Le programme Aadhaar
Voilà un sujet de taille qui passe un peu inaperçu et qui est susceptible de faire évoluer le pays.
De quoi s’agit-il ?
Il s’agit de la mise en place d’un numéro d’identification unique pour chaque citoyen, et donc d’un numéro d’identité national qui est censé favoriser l’accès des plus pauvres à l’aide sociale. L’idée consiste, lors du recensement en cours et dont nous vous avons déjà parlé, de mettre en place un registre national de la population (NPR) avec un numéro d’identité unique à 12 chiffres, auquel on se réfère en hindi par le mot aadhaar qui signifie la fondation, la base.
L’idée est aussi de rendre ce numéro aadhaar obligatoire pour un certain nombre d’actes administratifs comme la déclaration d’impôt, les relevés d’identité bancaire, les cartes SIM etc.
Ce programme est dirigé par un indien très connu, Nandan Nilekani, fondateur d’Infosys en 1981, la deuxième société de services en ingénierie informatique du pays, et classé en 2009 parmi les 100 personnalités les plus influentes du pays.

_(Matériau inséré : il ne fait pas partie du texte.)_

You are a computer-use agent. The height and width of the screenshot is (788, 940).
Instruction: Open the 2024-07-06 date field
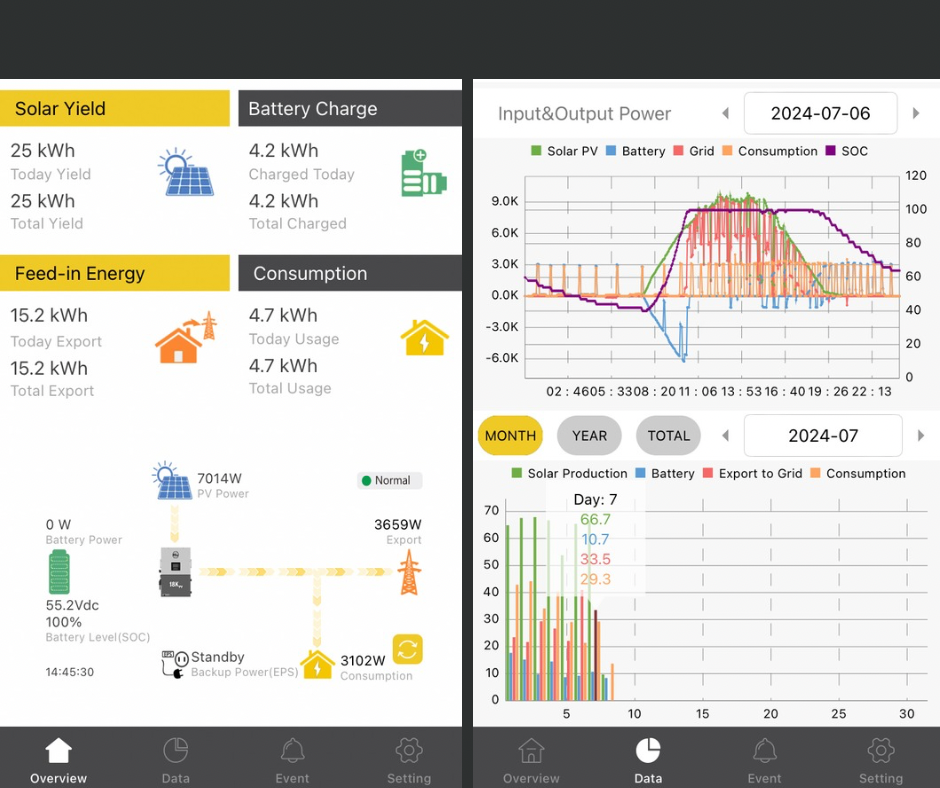(820, 114)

Ce programme ne fait pas l’unanimité et certains parlent de Big Brother (Big Browser ?) comme l’estime l’économiste indien Jean Drèze (Economiste indien d’origine belge, coauteur d’ouvrages avec le Prix Nobel Amartya Sen) qui y voit surtout une belle arme de contrôle.
Ces données seront gérées par l’autorité indienne chargée de l’identification unique, l’UIDAI (Unique Identification Authority of India) qui affirme que les données seront confidentielles mais qui pourra en autoriser l’accès aux services de renseignements.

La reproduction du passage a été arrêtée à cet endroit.